Dietary Sources of Protein That are Great for Diabetics
Just because someone has diabetes doesn’t mean that he or she has to have a boring, bland diet. In fact, it is just the opposite. There are all kinds of delicious foods that contain plenty of protein, enough to provide 35% of the daily caloric intake, as recommended by the American Diabetes Association as well as the American Heart Association. Animal proteins are all complete proteins, meaning that they contain all of the essential amino acids and all of the non-essential amino acids that form chains to create protein. Plant-based proteins are incomplete proteins and must be eaten in combination to get the maximum health benefits. The one exception to this rule is soy. This is a plant-based protein that is complete, and in addition to being great for diabetics, soy has also been known to be beneficial in the prevention and treatment of breast cancer.

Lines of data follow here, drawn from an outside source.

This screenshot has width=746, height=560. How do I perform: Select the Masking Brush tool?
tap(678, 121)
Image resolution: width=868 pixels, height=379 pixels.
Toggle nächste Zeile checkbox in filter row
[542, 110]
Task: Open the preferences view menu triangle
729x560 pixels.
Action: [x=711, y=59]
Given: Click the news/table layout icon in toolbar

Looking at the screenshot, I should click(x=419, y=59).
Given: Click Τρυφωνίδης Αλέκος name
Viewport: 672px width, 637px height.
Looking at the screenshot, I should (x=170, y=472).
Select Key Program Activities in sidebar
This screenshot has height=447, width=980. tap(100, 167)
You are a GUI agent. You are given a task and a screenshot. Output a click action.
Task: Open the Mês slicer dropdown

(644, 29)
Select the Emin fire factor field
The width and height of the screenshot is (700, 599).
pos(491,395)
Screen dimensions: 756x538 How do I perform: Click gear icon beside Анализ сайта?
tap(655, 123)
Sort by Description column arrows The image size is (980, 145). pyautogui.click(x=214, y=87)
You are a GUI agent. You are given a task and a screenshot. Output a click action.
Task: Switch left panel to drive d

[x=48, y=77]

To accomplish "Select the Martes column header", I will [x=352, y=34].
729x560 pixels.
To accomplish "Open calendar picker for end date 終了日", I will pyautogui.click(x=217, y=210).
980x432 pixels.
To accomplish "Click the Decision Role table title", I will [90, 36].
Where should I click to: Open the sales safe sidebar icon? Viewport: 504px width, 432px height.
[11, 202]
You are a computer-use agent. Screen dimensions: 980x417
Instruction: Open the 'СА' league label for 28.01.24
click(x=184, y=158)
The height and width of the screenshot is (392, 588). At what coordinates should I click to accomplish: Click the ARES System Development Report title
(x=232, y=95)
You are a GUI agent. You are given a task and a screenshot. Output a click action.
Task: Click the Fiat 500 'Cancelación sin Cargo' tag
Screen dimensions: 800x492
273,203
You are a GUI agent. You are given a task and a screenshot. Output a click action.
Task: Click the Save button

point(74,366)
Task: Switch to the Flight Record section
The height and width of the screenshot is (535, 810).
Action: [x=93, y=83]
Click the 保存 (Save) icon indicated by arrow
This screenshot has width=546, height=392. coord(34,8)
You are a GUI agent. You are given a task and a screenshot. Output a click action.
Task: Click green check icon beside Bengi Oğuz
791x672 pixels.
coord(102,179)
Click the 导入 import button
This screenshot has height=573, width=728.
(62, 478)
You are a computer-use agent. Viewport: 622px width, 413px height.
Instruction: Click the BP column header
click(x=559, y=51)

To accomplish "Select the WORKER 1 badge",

Animal-Based Proteins – lean red meat, fish, white meat poultry (breast meat), low-fat dairy products such as milk and cheese, and eggs.
Plant-Based Proteins – soy, rice, beans of all types, all other legumes, whole grains, leafy greens, potatoes, cucumbers and spinach.
Protein Supplements Can Help
Often, if diabetic patients are not getting all of the protein and other nutrients they need from their diets, their physicians will recommend that they use protein supplements or other dietary supplements, that will provide all of the nutrients that will help them to remain as healthy as possible. There are many different types of protein supplements available, and it may be confusing to some as to which ones are best. The best way to decide is to discuss it with a physician, to make sure that the chosen supplements are alright for a diabetic diet. Most protein supplements are made from whey, casein, soy, rice, or egg proteins. Some of these supplements include protein powders, liquid protein supplements, protein snacks and liquid protein shots, all of which can easily be incorporated into a diabetic diet.
Protein Powders – These are the most versatile types of protein supplements. Unflavored protein powders can be used as additives to any recipe, and flavored powders, such as chocolate, vanilla, fruit punch or berry, can be used to make delicious protein-rich shakes and smoothies that are excellent meal replacements and provide the protein all diabetics need in a meal.
Liquid Protein Supplements – These are very popular, mainly because they are pre-mixed and ready to drink. These also make delicious and healthy meal replacements, but it is essential to read the ingredients and nutritional information before buying liquid protein supplements. Many are high in calories and are milk-based, making them bad choices for those who are lactose intolerant, or have allergies to dairy products.
Protein Snacks – These make great between-meal snacks and provide the protein that everyone, including diabetics, often needs in the middle of the day. After all, protein is a natural source of energy. Just like with liquid protein supplements, it is essential that the nutritional information be read, as many of these snacks, especially some of the bars, are high in calories.